Ten hours per week per employee is a serious time investment. Add in all the other meetings your team holds, and you had better make sure they’re productive.

Making Meetings Productive

Making meetings productive is about planning ahead, being focused in the meeting itself, and closing with clear action steps. Here’s how to do it:

1. Finish important tasks ahead of time.

One of the reasons that meetings are burdensome is because people do not plan ahead. Being in the right headspace for meetings is key.

Start with schedule arrangement. Use time blocking to ensure you aren’t trying to get other things done during the meeting time. With time blocking, you set aside a specific chunk of time to finish a particular task. For example, you might dedicate an hour to doing nothing but writing a request for proposals. This means no checking your social media or picking up random phone calls. 

2. Make a priority list.

If you want to get the most out of a meeting you’re required to attend, make a priority list. What goals do you want to accomplish by attending this meeting? To get opinions on a new partnership? To determine a new sales strategy? Jot that down, and bring it to the meeting.

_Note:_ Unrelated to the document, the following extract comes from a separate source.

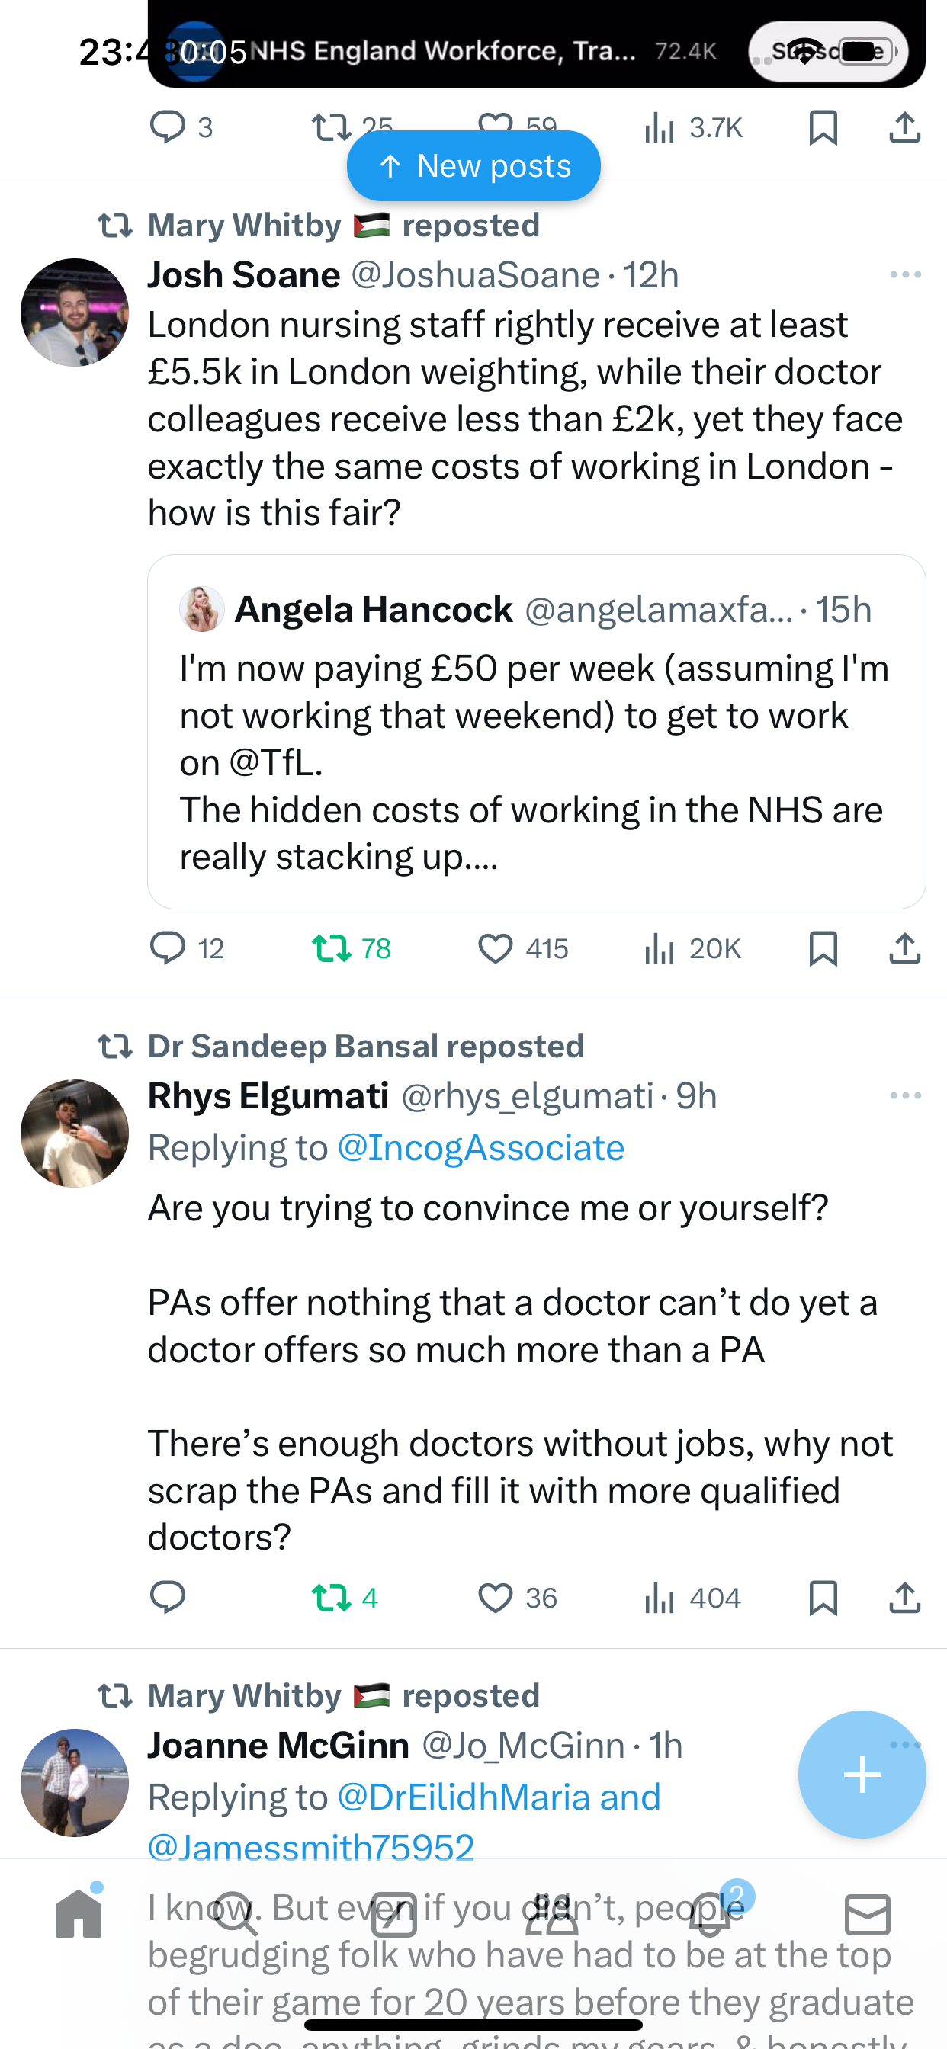Viewport: 947px width, 2049px height.
Task: Open reply composer for Rhys Elgumati's post
Action: [x=167, y=1597]
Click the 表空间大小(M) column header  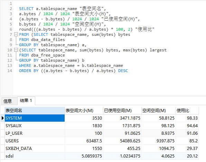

This is a great way to keep meetings focused. At the beginning of the meeting, tell the group what you want to get out of the meeting. Ask others to briefly share their own goals for the conversation as well. If it gets off track, look down at your list and steer things back.

3. Participate.

Plans are great, but if you want to accomplish your goals at a meeting, then you have to throw your hat in the ring. If you just sit there like a stone, don’t expect others to think about your priorities for you. 

If you don’t understand what deadline your boss is speaking about, then speak up. If you’re convinced that you’ll forget a newly scheduled appointment with your client, write it down in the notes. 

4. Limit meeting time and attendees.

Do you want to get the most out of your meetings? Limit the time and attendees to what is necessary. The reason some meetings go on for hours is because they involve people who shouldn’t be present.

If the meeting is focused around marketing department priorities, only have marketing folks there. If you’re talking about a patent, then the legal team should be involved. If you’re attending a status meeting for a small department, anything more than one hour is overkill. 

5. Stay focused.

Meetings may not take intense focus, but you should still be engaged in them. If you spend every second of the meeting checking your email, then you won’t come away with anything valuable.

How do you stay focused during meetings? By realizing that the more attention you give to them, the more meaningful they will be. 

Here are some tips to stay focused during meetings

  • Listen to music, meditate, or otherwise relax before the meeting.
  • Be positive.
  • Keep your priority list handy.
  • Prepare questions ahead of time.
  • Actively listen and ask questions.

6. Make suggestions.

If you’re spending time in a meeting, you should be contributing to it. If your coworker recommends that you should lead the next social media campaign, ask further questions. Why does she think you should lead the campaign? What are the goals for the campaign? 

Build on those ideas. Perhaps there’s a secondary goal you see as valuable. Maybe you could jointly lead the campaign. When in doubt, adopt improv comedy’s “yes, and…” technique.

7. End with action steps.

Many people complain that meetings accomplish nothing. Don’t just sit there and talk; make a plan. Here are some tips:

To end on an actionable note:

    • Suggest next steps: Who will do what, by when, how, and why? Every action step needs a clear reason. 
    • Get it in writing: Without a written record, the action steps may not be followed. 
  • Ask for final thoughts: Someone else may want to get a suggestion in before the meeting ends. 

 

  • Thank everyone for their time: If people feel appreciated, they’ll be that much more willing to work on the agreed action steps. 

It’s All About Goals

When you have a goal to work toward and stick to it, you won’t feel like you’re wasting your time. That, in a nutshell, is how you make more of your meetings.

Meetings may always be a drag, but they don’t have to be soul sucking. Some simple hacks like planning, participating, and focusing can go a long way.